These parameters are similar to top-k and temperature, which I feel makes this both an aesthetic choice but also a practical one, as the usage of llama-cpp-python as an adapter becomes quite a bit more difficult to enable this parameter without this change. For example, one method would be to directly override langchains run or generate and inject the parameters into the run call. This gets tricky, partially because of the design of langchain, but also it creates an inconsistency where the mirostat parameters all require special handling and special code.

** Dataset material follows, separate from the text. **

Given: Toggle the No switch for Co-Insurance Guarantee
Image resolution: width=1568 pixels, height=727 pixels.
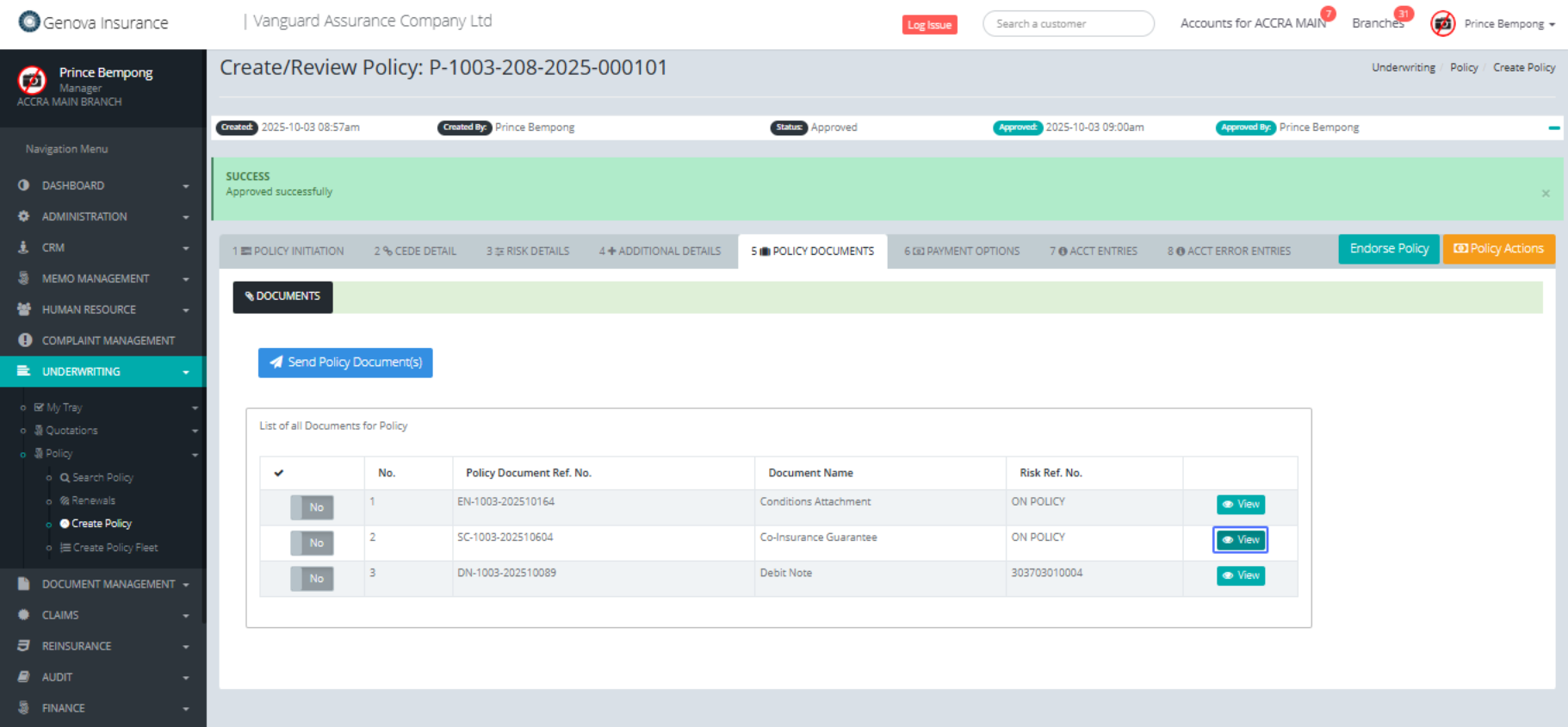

An example hack I wrote to inject the parameters that lets you handle things somewhat consistently with other parameters is this, but this feels very hacky and not really needed:

    def _get_parameters(self, stop: Optional[List[str]] = None) -> Dict[str, Any]:
        #...
        params = self._default_params

        # llama_cpp expects the "stop" key not this, so we remove it:
        params.pop("stop_sequences")

        # then sets it as configured, or default to an empty list:
        params["stop"] = self.stop or stop or []

        params["mirostat_mode"] = 2
        params["mirostat_eta"] = 0.1
        params["mirostat_tau"] = 5.0
        return params

To summarize, this doesn't give any new capabilities but I think makes the overall api easier to use and more consistent in how the parameters are handled.

Jun 10 '23 06:06 CoffeeVampir3